Nestle has announced it is in advanced negotiations to sell its remaining ice cream business, as the Swiss consumer giant faces a significant squeeze on profits due to the impact of widespread baby formula recalls. The company reported that underlying trading operating profit fell by 8.4% to 14.4 billion Swiss francs (£13.8 billion) in 2025, with a 75 million Swiss franc (£71.9 million) hit specifically attributed to the formula recall's effect on sales returns.
Ice Cream Business Sale and Strategic Shifts
Nestle confirmed that talks are underway regarding the sale of its ice cream division to Froneri, an ice cream joint venture with private equity firm PAI Partners. This venture owns well-known brands such as Haagen-Dazs. The move is part of a broader strategic overhaul led by recently-appointed CEO Philipp Navratil, aimed at driving a turnaround amid mounting pressure from shareholders.
In addition to the ice cream business, Nestle has initiated the process for a potential sale of its waters and drinks business, which includes popular brands like San Pellegrino and Perrier. This division, reportedly valued at £4.4 billion, is expected to be deconsolidated from the company's accounts starting in 2027.

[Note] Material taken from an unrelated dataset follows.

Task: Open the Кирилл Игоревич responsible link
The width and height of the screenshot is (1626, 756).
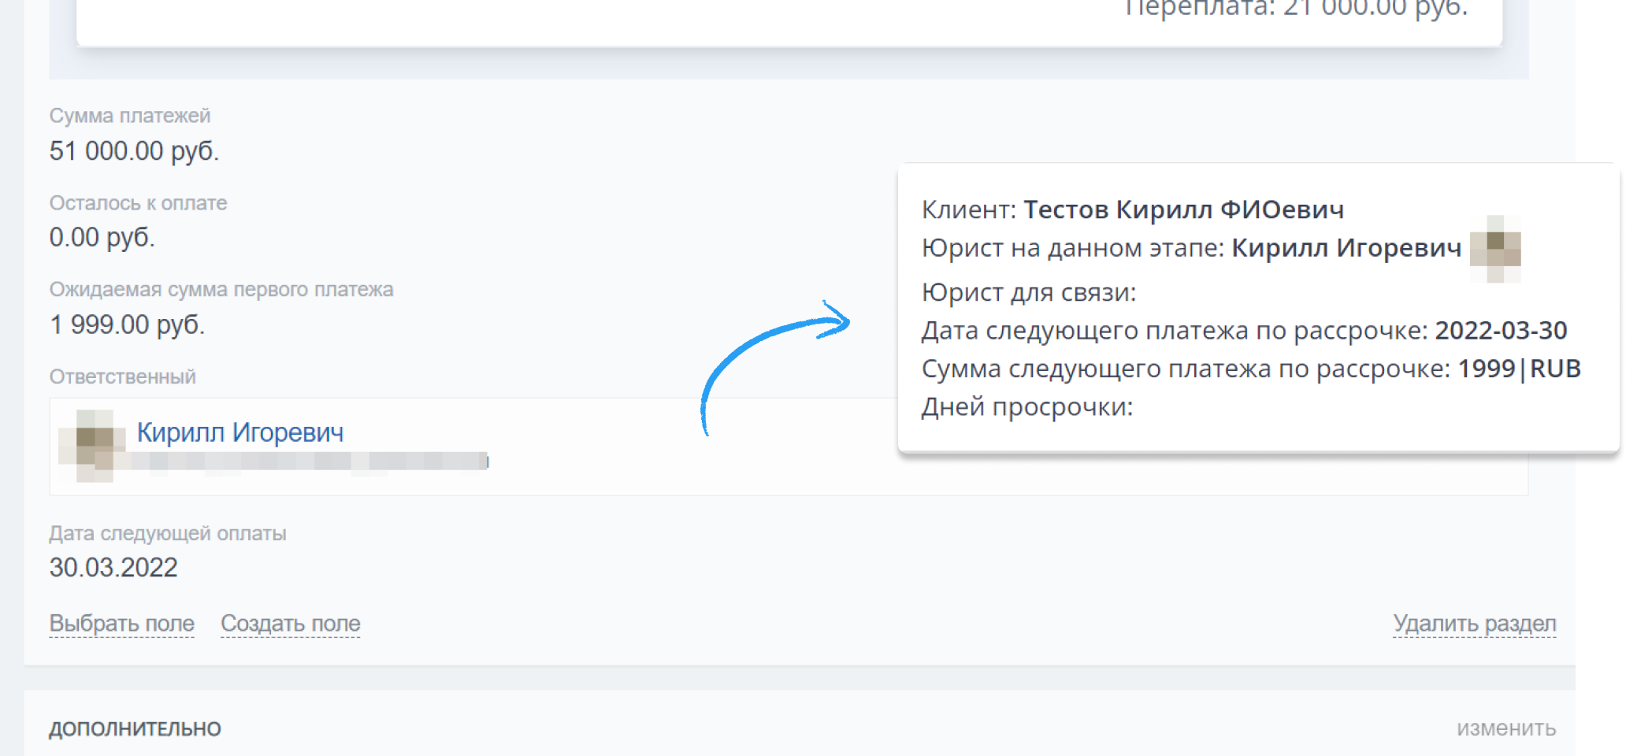Action: point(240,432)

Impact of Baby Formula Recalls
The profit decline was exacerbated by an increase in costs linked to restructuring and other trading items, including impairments, litigation, and allowances for inventory write-offs. Specifically, the baby formula recall led to an inventory write-off worth 110 million Swiss francs (£105.5 million). Nestle stated that the recall has now been completed, and the company is focused on replenishing stocks, having restarted production at its formula factories.
In the UK, Nestle and rival Danone have announced multiple recalls since the beginning of the year. In January, Nestle initiated a precautionary recall of several batches of 12 SMA Infant Formula and Follow-On Formula products due to the possible presence of cereulide, a toxin produced by bacteria.
Financial Performance and Outlook
Despite the challenges, Nestle reported some positive metrics. Organic sales grew by 3.5% in 2025, partly driven by a 2.8% increase in pricing. However, reported sales slipped by 2% overall, as higher sales were offset by unfavorable currency exchange rates.
CEO Philipp Navratil commented on the company's performance, stating, "I am encouraged by our performance during 2025, which reflects the targeted actions we have taken in a difficult external environment. We are accelerating our strategy. We are focusing our portfolio on four businesses, led by our strongest brands, with prioritised resources and a simplified organisation."
The strategic moves, including the potential sales of the ice cream and waters businesses, underscore Nestle's efforts to streamline operations and refocus on core areas amidst ongoing financial pressures from the formula recall and market dynamics.